BITKOM begrüßt den überarbeiteten Entwurf der Europäischen Kommission zur Förderung kleiner und mittlerer Unternehmen (KMU). Verbesserungsbedarf sieht BITKOM jedoch bei der Definition, bis zu welcher Größe ein Unternehmen als mittelständisch gelten soll.
Die Europäische Kommission definiert als KMU Unternehmen mit bis zu 249 Beschäftigten und einem Jahresumsatz von bis zu 50 Mio. Euro, bzw. einer Bilanzsumme von 43 Mio. Euro. Unternehmen mit 250 und mehr Mitarbeitern fallen somit weiterhin aus den EU-Förderprogrammen heraus, auch wenn sie typische mittelständische Strukturen haben. Gerade wenn eine internationale Expansion des Unternehmens geplant ist, erfordern die anspruchsvollen Produkte der ITK-Branche mit einem hohen Anteil an Forschung und Entwicklung sowie Beratung und Service oftmals eine entsprechende Personalausstattung.

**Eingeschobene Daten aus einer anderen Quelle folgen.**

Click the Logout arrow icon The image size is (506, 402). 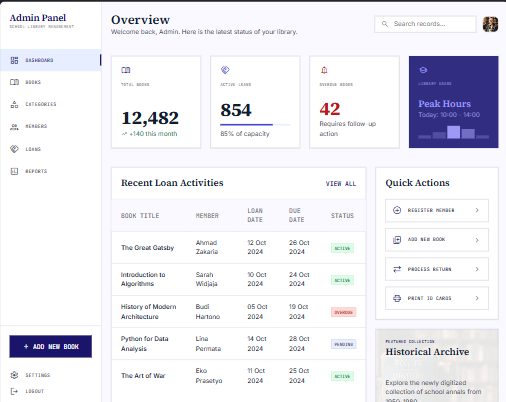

BITKOM wünscht sich eine stärkere Berücksichtigung der spezifischen Belange technologieorientierter Branchen. Die europäischen KMU-Programme sollten für größere Mittelständler mit bis zu 500 Beschäftigten geöffnet werden.Dieser Wert entspricht den wirtschaftlichen Rahmenbedingungen und habe sich in Deutschland daher weitestgehend durchgesetzt. Positiv wertet BITKOM, dass sich junge Unternehmen künftig zu mehr als 25% durch privates Beteiligungskapital finanzieren, aber weiterhin auch auf europäische KMU-Förderprogramme zurückgreifen können. Des Weiteren lobt BITKOM, dass die Auszubildenden nicht der Mitarbeiterzahl zugerechnet werden. Dies schafft zusätzliche Anreize, auszubilden.
Zu begrüßen ist in diesem Zusammenhang auch, dass künftig der Unternehmenstyp „Kleinstunternehmen“ eingeführt werden soll. Darunter fasst die Europäische Kommission Unternehmen mit weniger als zehn Mitarbeitern und einem Jahresumsatz von maximal zwei Mio. Euro. Davon erhofft sich BITKOM eine verstärkte Förderung und Anreize für Unternehmensgründer sowie Erleichterungen bei der Antragstellung.